Une autre rencontre avait eu lieu en juin (sous l’ère Trump) et n’avait déjà pas dissipé le climat de nouvelle Guerre froide qui régnait à l’époque. Joe Biden a là repris à son compte la fermeté de son prédécesseur.

Le secrétaire d’État américain, Antony Blinken, a ouvert les hostilités face à ses interlocuteurs : « nous allons discuter de nos profondes inquiétudes au sujet des actes de la Chine s’agissant du Xinjiang » où Washington accuse Pékin de « génocide » contre les musulmans ouïghours, « de Hong Kong, de Taiwan, des cyberattaques contre les États-Unis et de la coercition économique contre nos alliés […] chacun de ces actes menace l’ordre fondé sur des règles qui garantit la stabilité mondiale, c’est pourquoi il ne s’agit pas seulement de questions intérieures ».

Le plus haut responsable du Parti communiste chinois pour la diplomatie, Yang Jiechi, a répondu vertement : « La Chine est fermement opposée aux ingérences américaines dans les affaires intérieures de la Chine […] et nous prendrons des mesures fermes en réponse [aux sanctions] ».

À ses côtés, le ministre chinois des Affaires étrangères, Wang Yi, a dénoncé les dernières sanctions américaines annoncées à la veille de cette réunion contre la reprise en main de Hong Kong par Pékin et il a fulminé : « ce n’est pas comme cela que l’on accueille ses invités ».

L’équipe Biden qui reprochait à l’administration Trump son isolement sur la scène mondiale et une diplomatie à la fois véhémente et brouillonne, assure vouloir être plus méthodique pour « coopérer » face aux défis communs que sont le réchauffement climatique, la pandémie ou la non-prolifération nucléaire.

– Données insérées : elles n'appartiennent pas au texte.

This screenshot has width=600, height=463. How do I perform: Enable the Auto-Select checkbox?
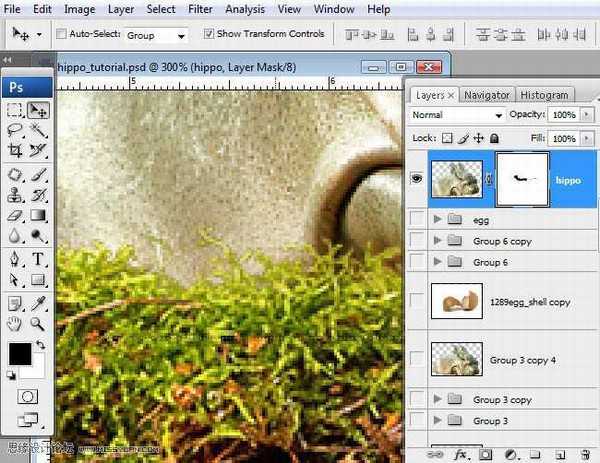coord(62,34)
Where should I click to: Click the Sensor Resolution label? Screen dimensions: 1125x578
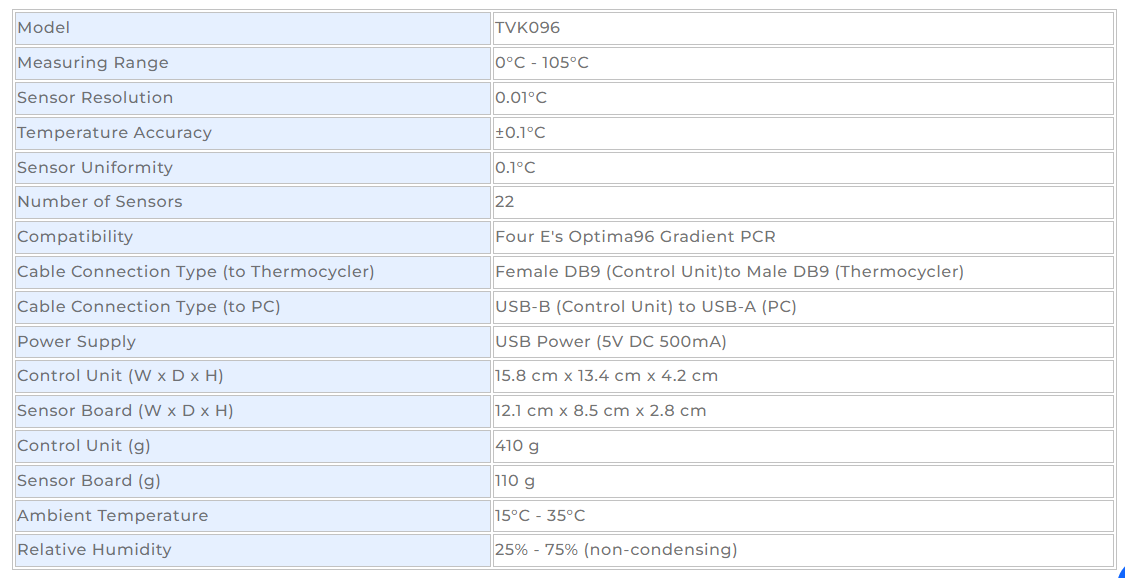[95, 98]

Elle veut surtout remporter la compétition stratégique avec la Chine érigée en « plus grand défi géopolitique du XXIe siècle ».

Toutefois, le conseiller de la Maison Blanche pour la sécurité nationale, Jake Sullivan, a assuré que les États-Unis ne souhaitaient pas un « conflit » avec la Chine mais étaient « ouverts à une compétition rude ».
Yang Jiechi a lui appelé à « abandonner la mentalité de Guerre froide », affirmant aussi ne vouloir « ni confrontation, ni conflit ». Mais il a très longuement reproché aux États-Unis de vouloir « imposer leur propre démocratie dans le reste du monde ».
Antony Blinken a répliqué : « ce que j’entends [en Corée du Sud et au Japon où il venait d’effectuer une visite] est très différent de ce que vous décrivez […] J’entends une profonde satisfaction sur le retour des États-Unis auprès de nos alliés et partenaires, mais j’entends aussi de profondes inquiétudes au sujet de certaines actions de votre gouvernement ».

Il convient de rappeler qu’au premier rang des pays qui attire la ire de Joe Biden se trouve l’Iran et qu’il va sans doute saboter ce que Trump avait tenté de faire en Afghanistan.
À n’en pas douter, Biden est en train de faire ce qu’il avait annoncé : que les États-Unis redeviennent le leader du Monde libre en poussant (le mot est faible) ses membres à prendre leurs responsabilités (sinon, attention aux sanctions…). Mais cette montée des tensions a un prix : elle coupe le monde en deux (le « Monde libre » et les « autres »(1)) et il sera difficile d’éviter des incidents qui peuvent dégénérer dans les proportions inconnues.

1. Parfois, il est difficile de savoir dans quel camp se trouve tel ou tel pays : le Pakistan, l’Arabie saoudite, l’Égypte, etc.